Work to do>
**A)** Copy the passage on the arbitration dispute word for word, from "Thus, absent a" up to and including "the judge's reasoning.".
**B)** In the passage on the arbitration dispute, where is U.C.C. section 2-207 codified?
**C)** Continue the passage on the arbitration dispute, picking up right after its final sentence.

Text passage>
================

Thus, absent a finding that the arbitration provision was unclear or unenforceable, the signing of the contract by Young, on behalf of Jermax, obligated Jermax to be bound by the terms and conditions of those six contracts, including the arbitration provision. Nonetheless, despite Jermax's signature on each of the six contracts, freely given with full knowledge of the contract terms, the judge concluded that the arbitration provision was not enforceable. We turn to an analysis of the judge's reasoning.

The judge relied on U.C.C. section 2-207, codified at N.J.S.A. 12A:2-207, which applies in circumstances commonly known as a "battle of the forms." A "battle of the forms" occurs when the parties to a transaction exchange unsigned documents containing different contract provisions. The common law rule was that a binding contract could only come into existence when a party's acceptance was identical to the other party's offer. See Sun Coast Merch. Corp. v. Myron Corp., 393 N.J. Super. 55, 71 (App. Div. 2007), certif. denied, 194 N.J. 270 (2008).

However, with the adoption of U.C.C. section 2-207(1), the rules governing the formation of a contract for the sale of goods changed. In particular, U.C.C. section 2-207(1) provides that "[a] definite and seasonable expression of acceptance or a written confirmation which is sent within a reasonable time operates as an acceptance even though it states terms additional to or different from those offered or agreed upon[.]" The very next provision of the U.C.C., namely section 2-207(2), specifies that the "additional terms" must be viewed "as proposals for addition to the contract" that will "become part of the contract unless the offer," by its express terms, "limits acceptance to the terms of the offer." Thus, if the provisions of U.C.C. section 2-207(2) apply to this dispute, then Jermax's express statement -- that any non-conforming terms in Baosteel's acceptance would be null and void -- would result in the arbitration provision being excluded from the parties' contractual agreement. Therefore, the dispositive issue in this appeal is whether U.C.C. section 2-207 applies where, as here, the parties have entered into a signed contract.

================

Rows>
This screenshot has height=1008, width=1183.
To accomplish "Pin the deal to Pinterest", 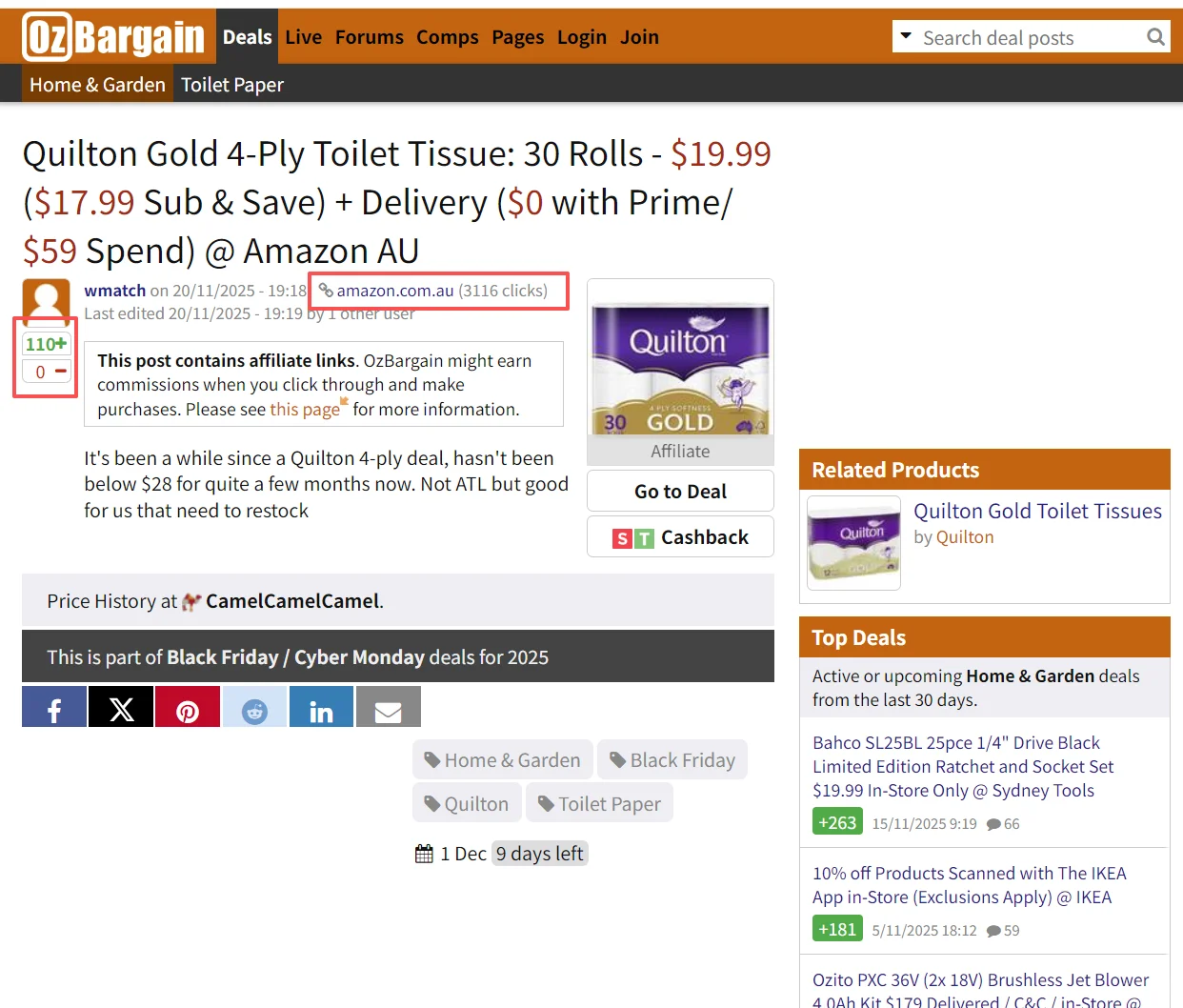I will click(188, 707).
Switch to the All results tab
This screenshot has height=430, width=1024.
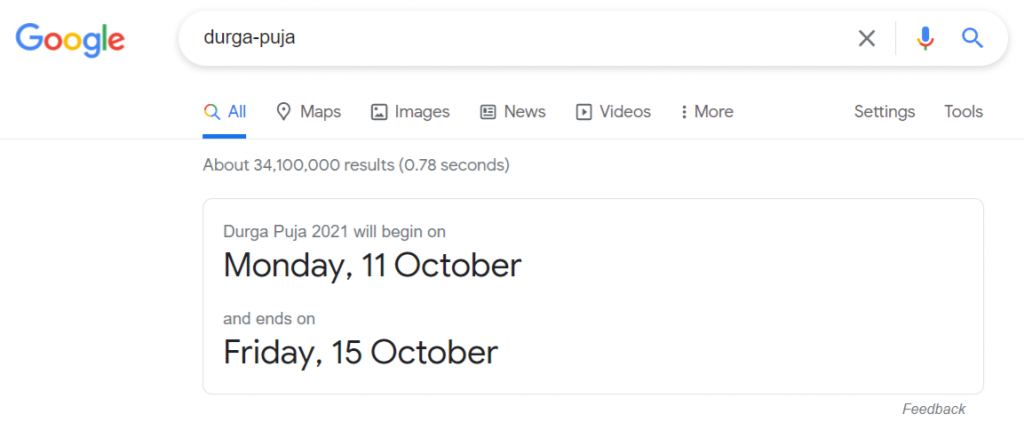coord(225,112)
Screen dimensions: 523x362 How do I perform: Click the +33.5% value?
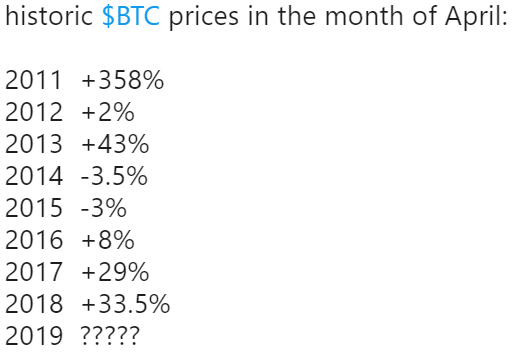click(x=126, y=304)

================

Answers by task>
**A)**
Thus, absent a finding that the arbitration provision was unclear or unenforceable, the signing of the contract by Young, on behalf of Jermax, obligated Jermax to be bound by the terms and conditions of those six contracts, including the arbitration provision. Nonetheless, despite Jermax's signature on each of the six contracts, freely given with full knowledge of the contract terms, the judge concluded that the arbitration provision was not enforceable. We turn to an analysis of the judge's reasoning.

**B)** N.J.S.A. 12A:2-207

**C)**
To answer that question, both parties urge us to rely upon the decision of the United States District Court in Stemcor USA, Inc. v. Trident Steel Corp., 471 F. Supp. 2d 362, 364 (S.D.N.Y. 2006), in which that court was faced with a buyer's acknowledgment form, labeled a "sales contract," which included a provision requiring arbitration of all disputes. Like the situation here, the buyer's purchase order expressly provided that "[n]o terms or conditions, other than those stated herein, and no agreement or understanding in any way modifying the terms and conditions herein stated shall be binding upon purchaser, unless mutually agreed upon in writing." Ibid. Applying the New York statutory equivalent of U.C.C. section 2-207, the District Court concluded that the arbitration provision in the seller's acknowledgment forms, which were labeled as "sales contracts," did not become part of the contract because the buyer's purchase orders had expressly stated that any additional terms added by the seller were void, unless expressly accepted by the buyer. Id. at 369.

Thus, Jermax urges us to follow the reasoning and holding of Stemcor and thereby affirm the Law Division order that invalidated the arbitration provision. Baosteel, in contrast, argues that Stemcor has no bearing on the present matter because in Stemcor there was no signed contract, and consequently the motion judge's reliance on Stemcor was error.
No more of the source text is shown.